Speaking at the launch of the latest edition of the ‘Who’s Who Namibia’ magazine, he said that in order to grow the economy young people, especially those in the private sector, should be prepared to work hard and not take shortcuts to success.
!Gawaxab now holds the position of executive chairman at EOS capital – a Namibian private equity fund manager
“The moment you get into a top job you need to understand that it is difficult to lead something you don’t understand, and therefore there are no shortcuts to success,” !Gawaxab said.
“Take your time and learn from people. We need to make sure that we understand what this is all about,” he noted.
He added the country needs leaders who can work even with limited resources in order to develop the country.
“Our aspirations should succeed our resources,” !Gawaxab, who is among those profiled in the latest edition of the Who’s Who Namibia magazine, said.

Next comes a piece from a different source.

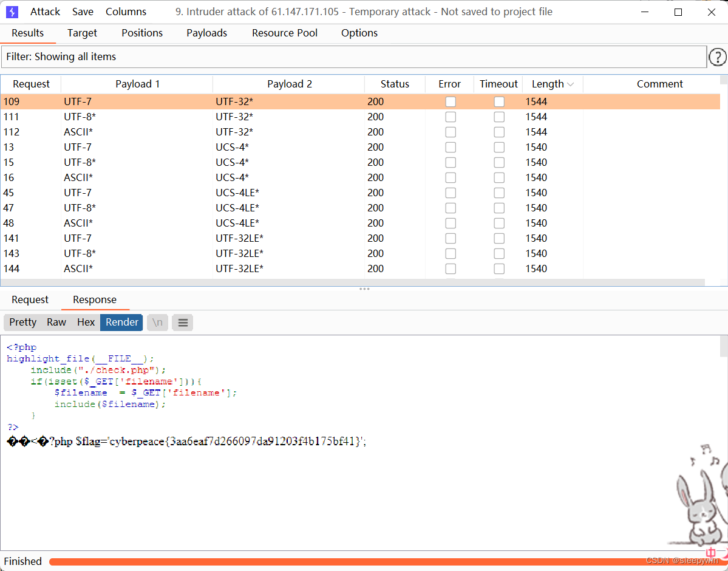The width and height of the screenshot is (728, 571).
Task: Switch to the Request tab
Action: pyautogui.click(x=30, y=299)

The Who’s Who Namibia magazine is a source of information and a reference on the Namibian private sector.
The magazine contains a new section, ‘Movers and Shakers, Rainmakers and Pot-stirrers’ where it features 20 Namibians who have made significant contributions to the country.
Letshego Chief Executive Officer, Ester Kali, said that young people could decide whether their story will be inspirational or boring.
“…I was told by my teacher that I am stupid and I will never work for the bank. The question is do you believe in yourselves as youth? Believe in yourselves,” Kali, who narrated her success story, said.
She said that she was very curious and always looked for an opportunity to help, “I don’t think that any successful person got it for mahala (free),” Kali stressed.
She advised that people should ‘speak blessings over their lives and not curses’, and attributed her success to God.
“What has helped me is that I placed God first,” Kali added, saying there are many opportunities out there for young people.
Meanwhile, Dennis De Wet, the owner and founder of Slowtown Coffee Roasters said that young people needed to find out who they were, and what they were passionate about.
“Do an excellent job in what you are doing,” De Wet said. The book also features activist and academic Job Amupanda. Speaking at the occasion, he said that the majority of people in Namibia and Africa are young people.
Yet, they are often disadvantaged in terms of opportunities. “We are saying that nonsense has to stop,” he stated.
“We are in times where our country has to change. We have to take some decisions that are not popular and we are taking our future into our hands,” Amupanda added.
Thea Visser, the founder and editor of Who’s Who Namibia, said that young people were wasting their time, which is “a precious commodity”.
“Don’t waste your precious commodity, which is time, and I would advise young people to read,” Visser urged.